EXERCISE DESCRIPTION — Where does the word "click" show up in the records? Copy every line that has it.

[Collected data entries]
'''

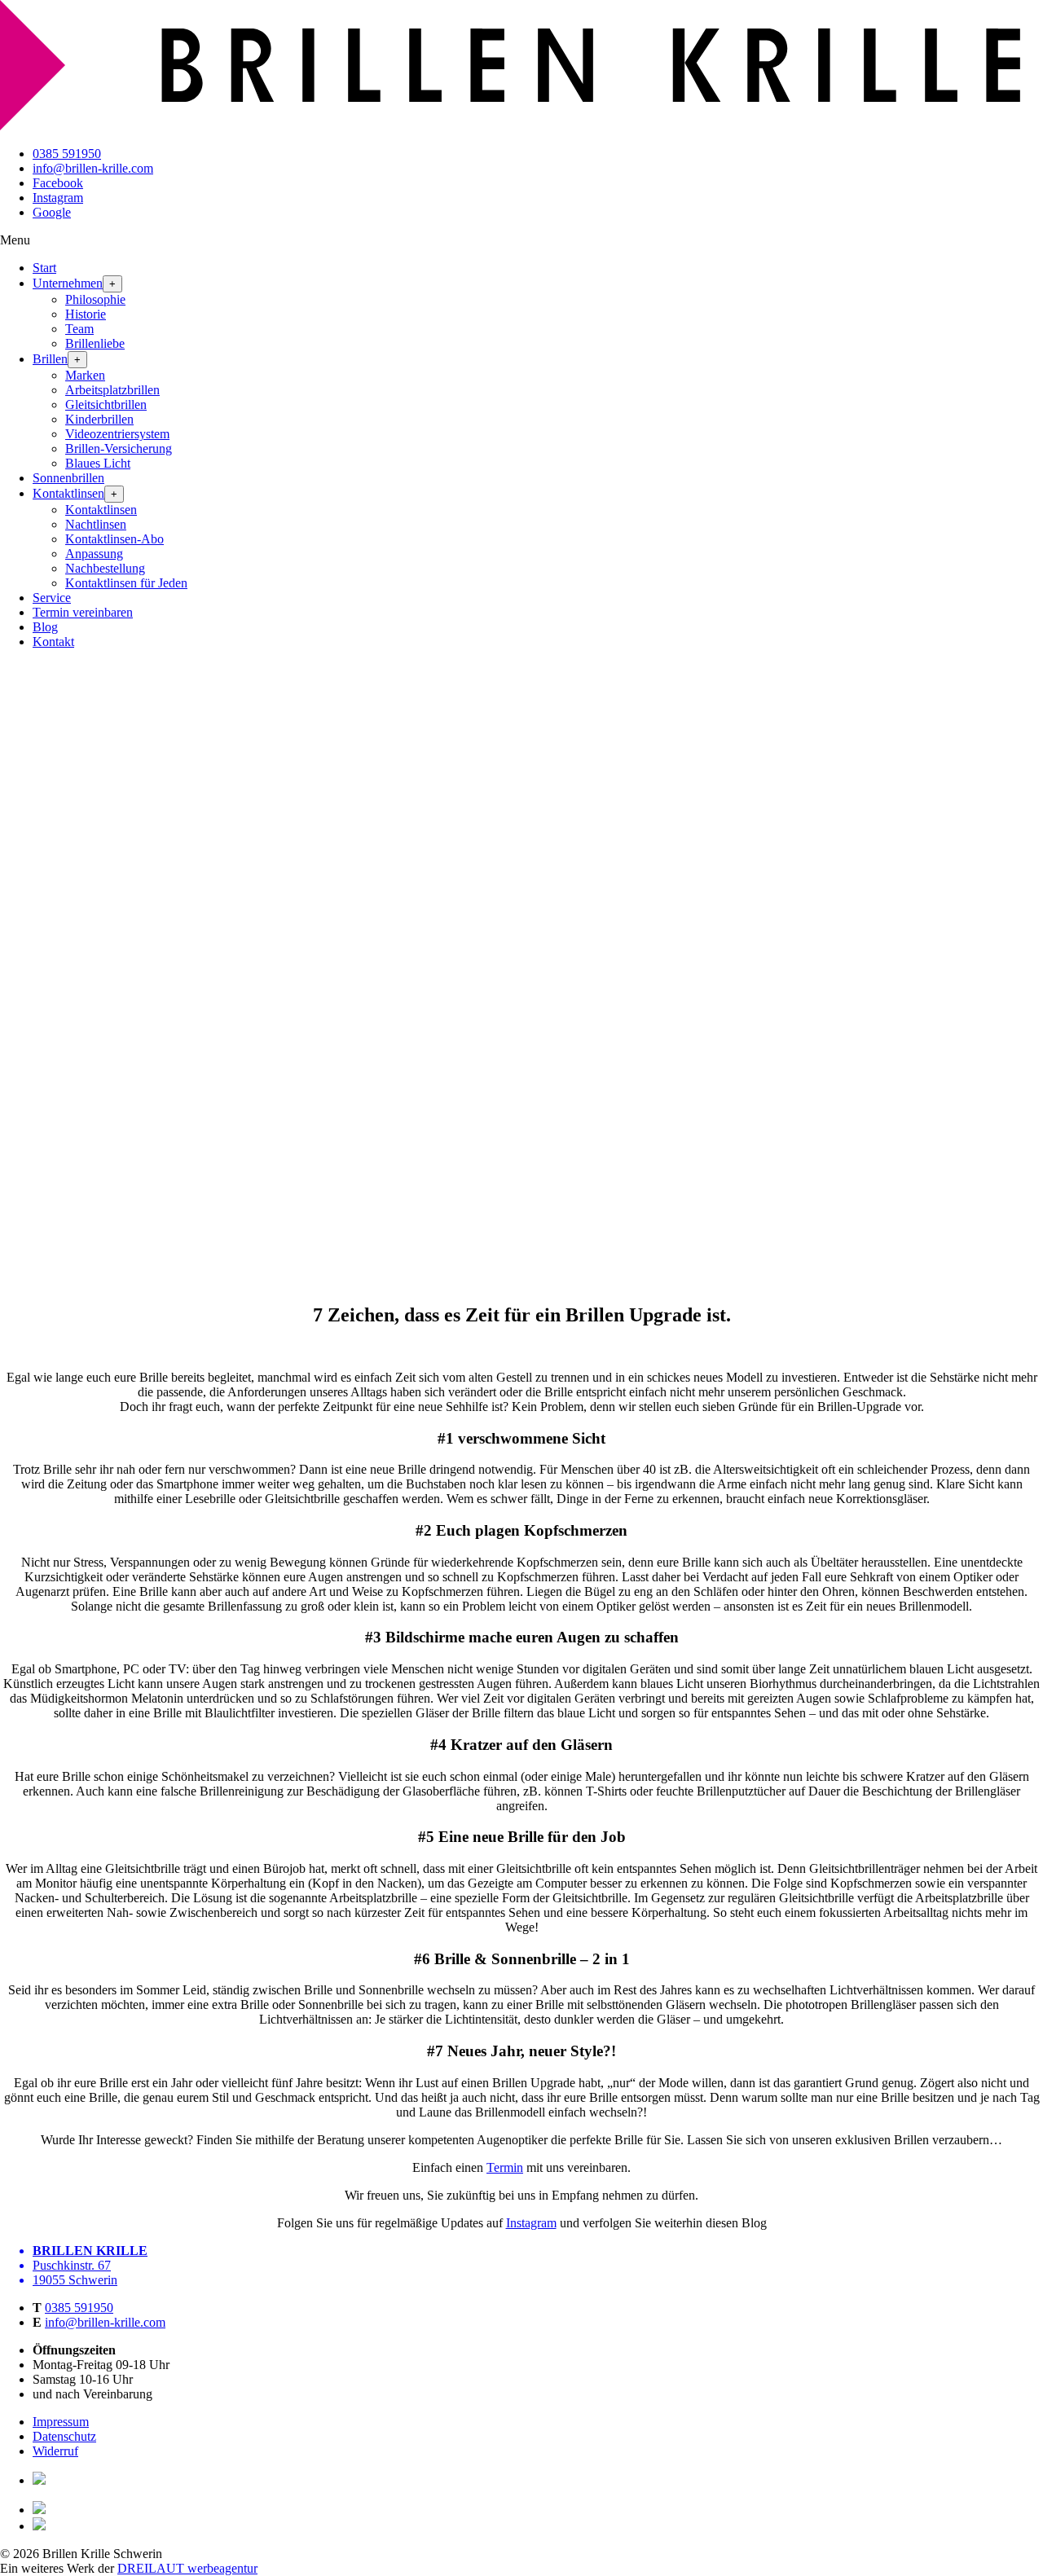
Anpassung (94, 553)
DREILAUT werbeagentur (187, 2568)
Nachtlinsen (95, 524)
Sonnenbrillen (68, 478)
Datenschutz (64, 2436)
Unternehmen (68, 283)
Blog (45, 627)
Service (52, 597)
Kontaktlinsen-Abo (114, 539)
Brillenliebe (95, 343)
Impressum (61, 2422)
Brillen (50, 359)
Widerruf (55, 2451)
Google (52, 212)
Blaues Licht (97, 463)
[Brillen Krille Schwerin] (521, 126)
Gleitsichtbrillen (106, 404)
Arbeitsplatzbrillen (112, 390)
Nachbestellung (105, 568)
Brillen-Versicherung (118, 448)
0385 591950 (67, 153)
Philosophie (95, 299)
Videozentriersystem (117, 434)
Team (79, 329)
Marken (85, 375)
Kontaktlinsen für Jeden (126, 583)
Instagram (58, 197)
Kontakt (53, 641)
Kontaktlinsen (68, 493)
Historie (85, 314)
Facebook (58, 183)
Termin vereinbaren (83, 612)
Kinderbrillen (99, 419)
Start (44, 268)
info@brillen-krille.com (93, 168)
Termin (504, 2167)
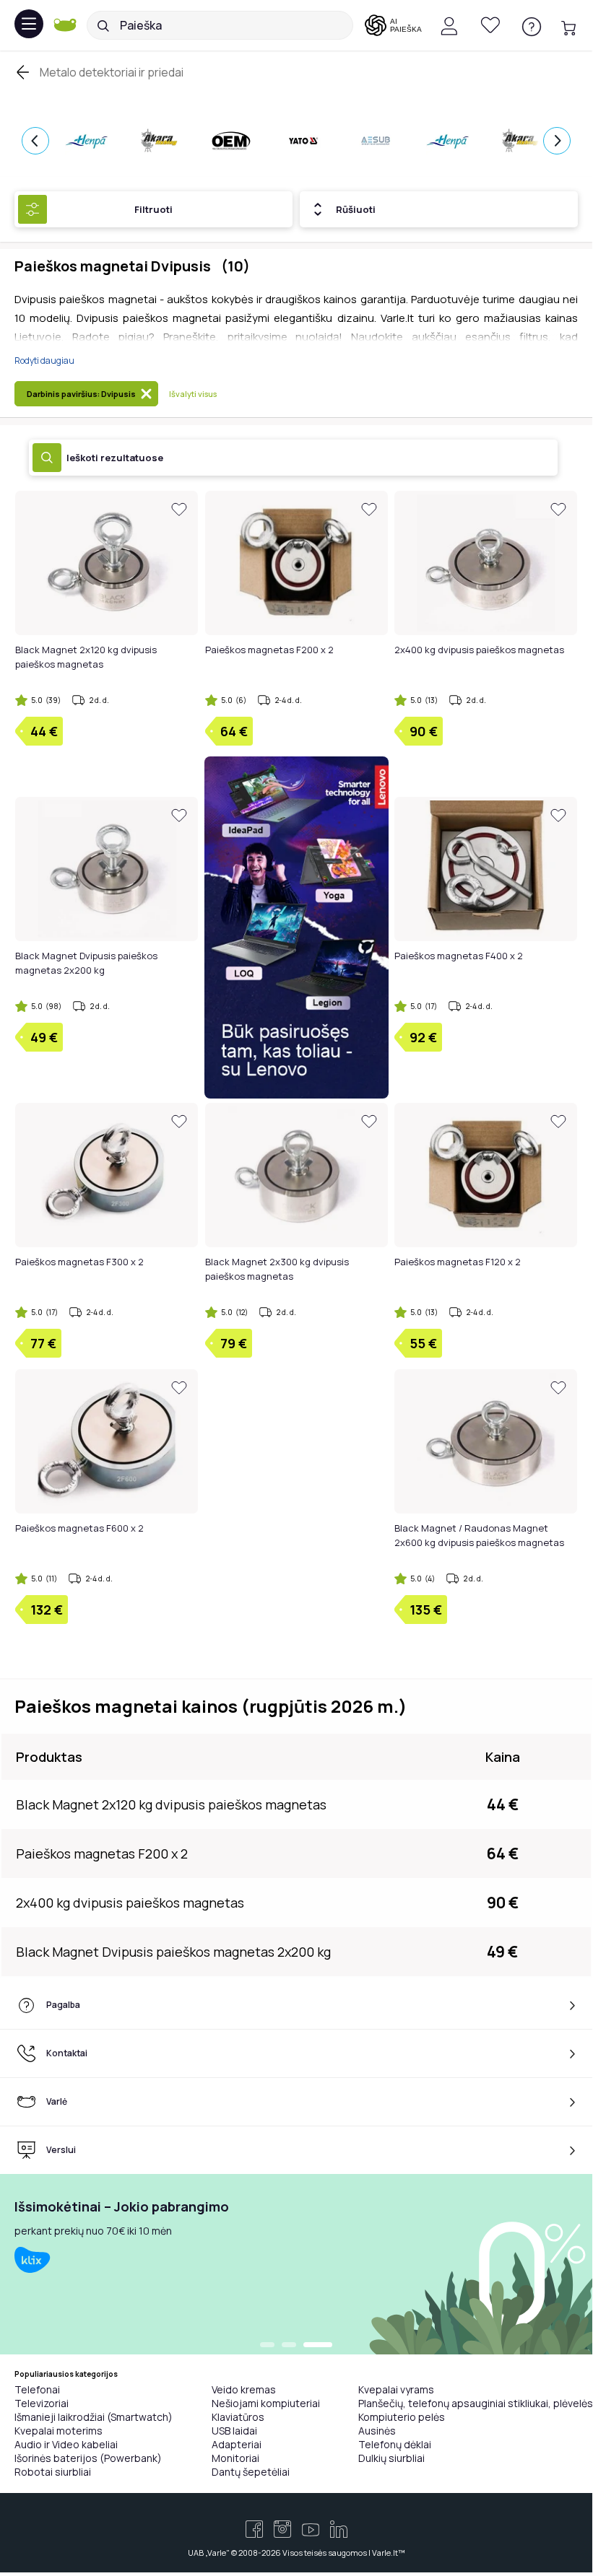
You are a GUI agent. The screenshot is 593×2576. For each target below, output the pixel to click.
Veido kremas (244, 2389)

'''
'''

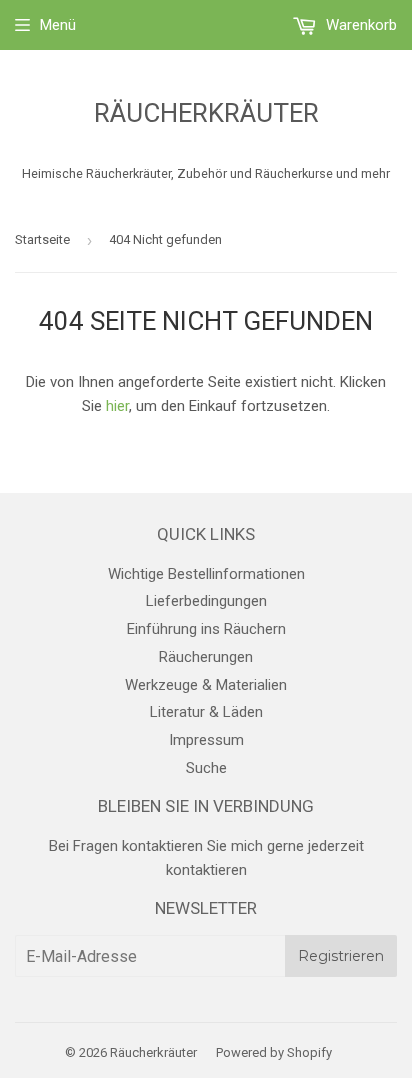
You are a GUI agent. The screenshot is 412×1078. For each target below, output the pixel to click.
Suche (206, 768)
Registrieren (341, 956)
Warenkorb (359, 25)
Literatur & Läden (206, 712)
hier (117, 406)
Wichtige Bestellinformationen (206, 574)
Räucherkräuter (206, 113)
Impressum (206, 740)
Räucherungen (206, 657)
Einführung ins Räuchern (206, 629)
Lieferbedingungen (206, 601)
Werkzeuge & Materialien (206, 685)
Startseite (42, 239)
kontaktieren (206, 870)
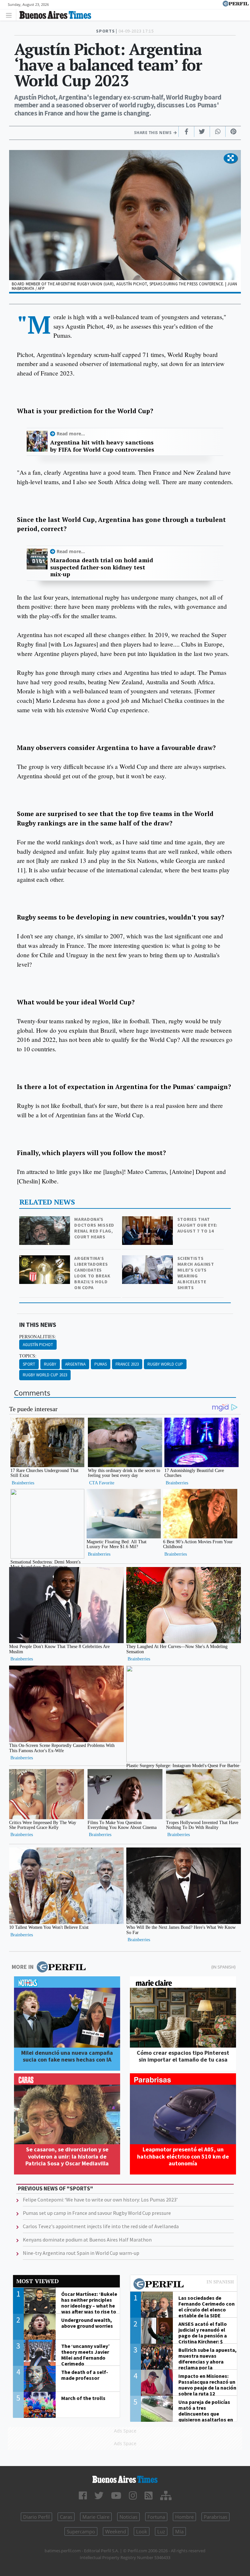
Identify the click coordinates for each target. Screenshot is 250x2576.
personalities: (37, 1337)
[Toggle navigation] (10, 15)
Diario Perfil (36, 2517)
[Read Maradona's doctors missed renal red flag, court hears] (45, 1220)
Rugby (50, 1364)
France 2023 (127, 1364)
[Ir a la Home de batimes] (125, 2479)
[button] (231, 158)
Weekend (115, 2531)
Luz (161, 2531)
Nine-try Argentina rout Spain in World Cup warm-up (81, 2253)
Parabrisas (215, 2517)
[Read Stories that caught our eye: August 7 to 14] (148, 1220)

'''

ANSWER SPACE —
You are a GUI agent. The screenshot is 593×2576. For each target below, output the pixel to click.
You are a GUI agent. The screenshot is 412×1078. For each target below, output the pixel to click.
Identify the click coordinates for each target. Screenshot is 250x2576.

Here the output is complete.